Policiais e manifestantes se enfrentaram nessa segunda-feira, em meio à falta de alimentos e trabalho

Por AFP

Manifestantes entram em conflito com a polícia de choque durante um protesto contra o governo do presidente chileno Sebastian Pinera em meio à pandemia do covid-19
Manifestantes entram em conflito com a polícia de choque durante um protesto contra o governo do presidente chileno Sebastian Pinera em meio à pandemia do covid-19 -
Santiago - Moradores de uma cidade populosa localizada no sul de Santiago enfrentaram nesta segunda-feira policiais, em protesto contra a falta de alimentos e trabalho devido à crise provocada pelo novo coronavírus, que mantém a capital chilena em quarentena total.

Moradores de El Bosque, uma das cidades mais pobres da Região Metropolitana de Santiago, protestam contra a falta de ajuda do governo do direitista Sebastián Piñera, que vem enfrentando, na última semana, um aumento do número de infecções e mortes devido ao novo coronavírus.

"Não é pela quarentena, é ajuda, alimento, isto é o que as pessoas estão pedindo neste momento", disse à AFP Verónica Abarca, moradora de El Bosque.

Os manifestantes, a maioria encapuzados, ergueram barricadas e gritaram palavras de ordem contra as autoridades. Eles enfrentaram com pedras e pedaços de pau as forças especiais da polícia, que revidaram com gás lacrimogêneo e jatos d'água. Três manifestantes foram detidos, segundo um relatório policial preliminar.

Desde a última sexta-feira, Santiago está em quarentena total, mas, há dois meses, vários setores são afetados pelas medidas impostas para controlar a epidemia.

A demanda dos moradores chegou à prefeitura de El Bosque, que, em comunicado, afirmou que a quarentena teve um rápido impacto "na qualidade de vida da população" e denunciou a falta de apresentação pelo governo de "medidas concretas" para os desempregados que vivem em áreas carentes.

"São esses moradores e moradoras que, após mais de um mês sem poderem trabalhar, sem terem sido contemplados com nenhuma medida concreta do Estado, que estão protestando", assinala a nota do prefeito Sadi Melo.

"Eu sou tosadora de cães, tenho uma microempresa, o governo não me dá nenhum bônus. Tenho quatro filhos, não me ajudam porque tenho um negócio. Muita gente aqui é microempresária e não tem ajuda", reclamou Paola Garrido, outra moradora da região.
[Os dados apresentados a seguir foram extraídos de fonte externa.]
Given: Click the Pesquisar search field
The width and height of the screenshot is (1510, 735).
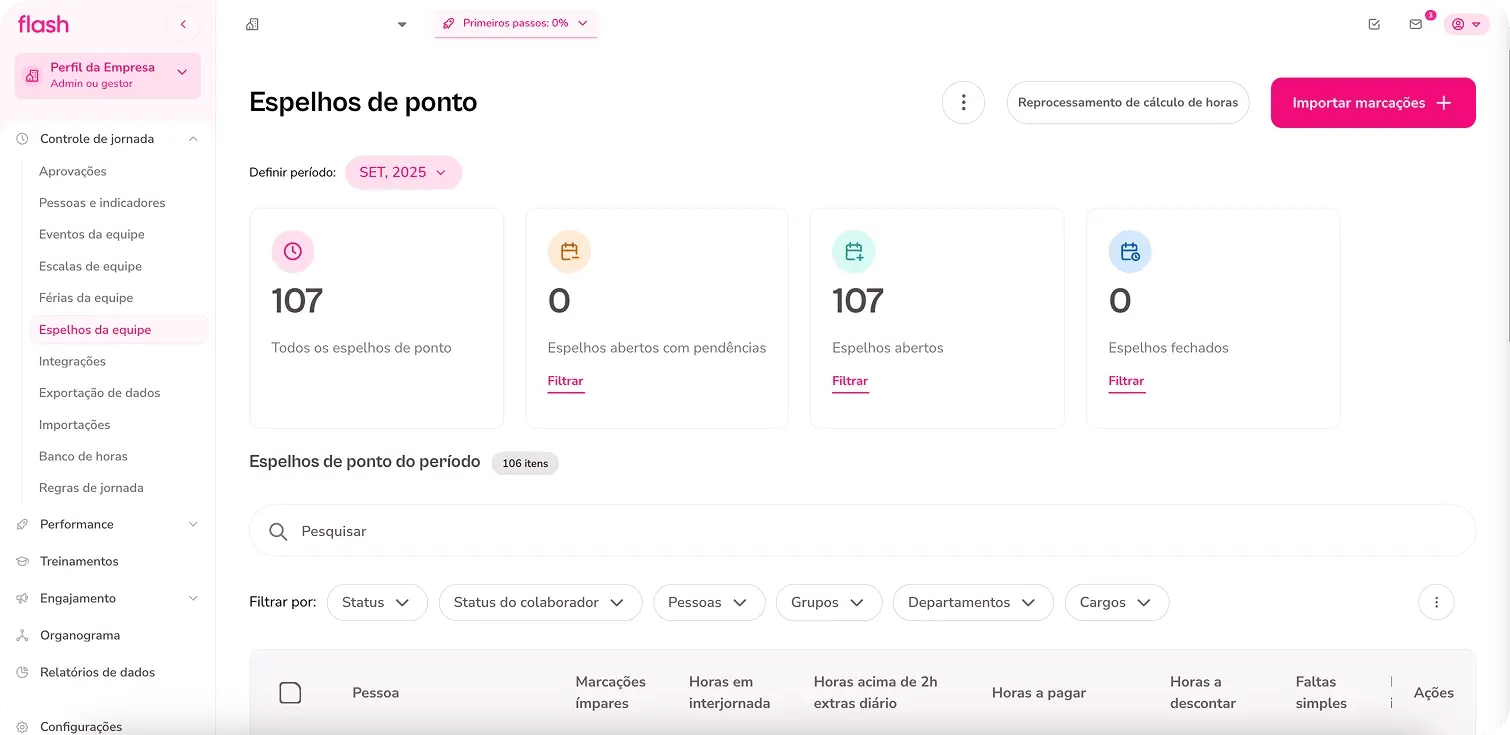Looking at the screenshot, I should click(860, 531).
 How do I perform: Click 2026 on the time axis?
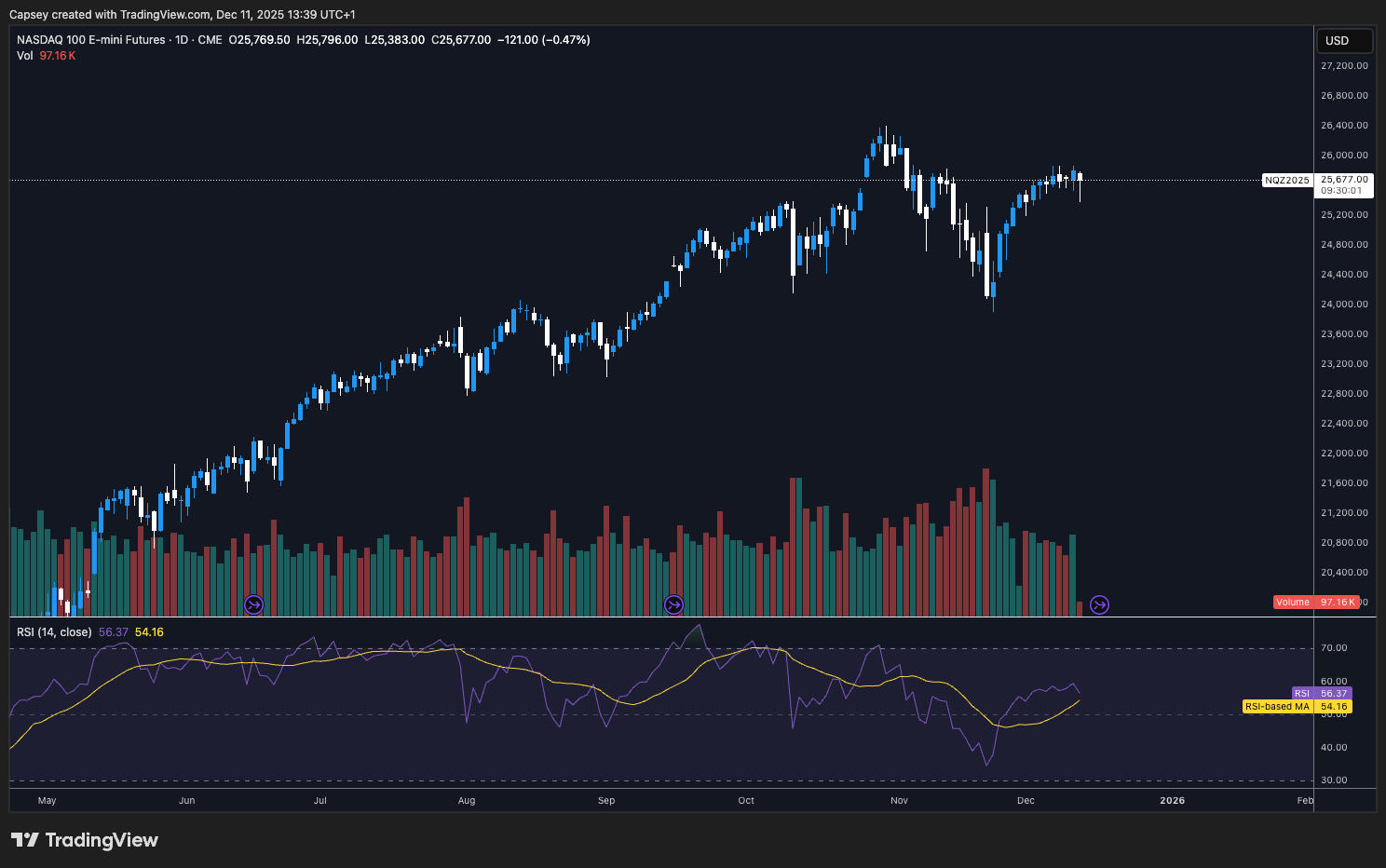[x=1172, y=800]
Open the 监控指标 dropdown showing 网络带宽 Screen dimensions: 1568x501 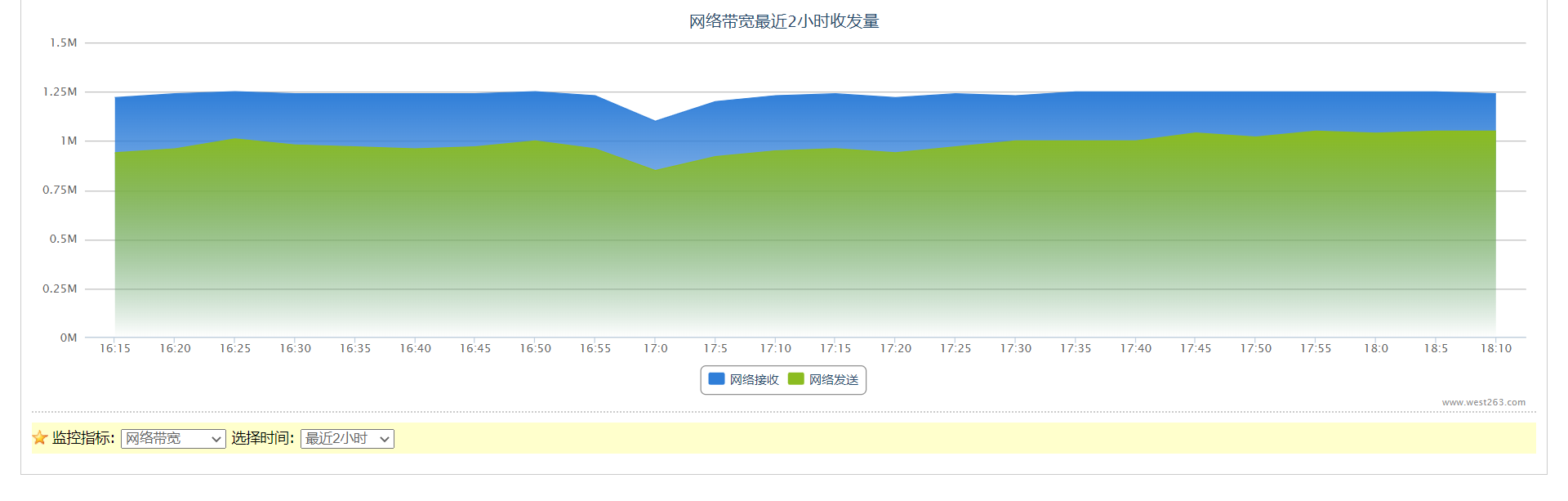click(173, 439)
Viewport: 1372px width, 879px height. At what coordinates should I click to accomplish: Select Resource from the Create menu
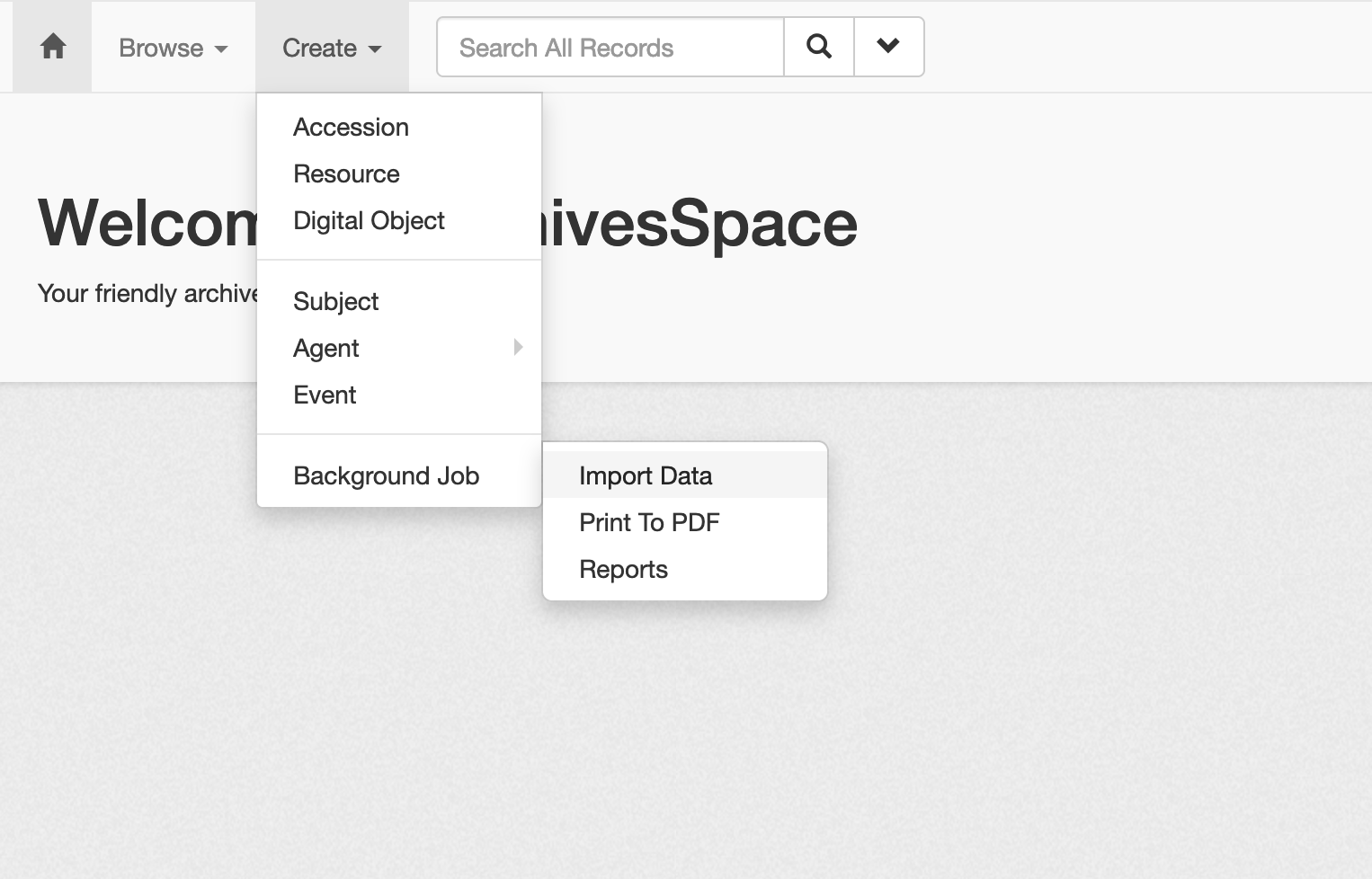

A pandemia atingiu duramente os chilenos, principalmente os mais pobres. O protesto acontece um dia depois de Piñera anunciar a entrega de 2,5 milhões de cestas básicas para a população carente.

No mês passado, o presidente chileno anunciou a entrega de um bônus familiar para cerca de 4,5 milhões de cidadãos mais vulneráveis equivalente a 317 dólares, que não se tornou efetivo. Também em abril, o governo começou a entregar outro bônus, de 60 dólares, para os 60% de famílias mais pobres.

O coronavírus já infectou mais de 46 mil pessoas no Chile, com 478 mortos.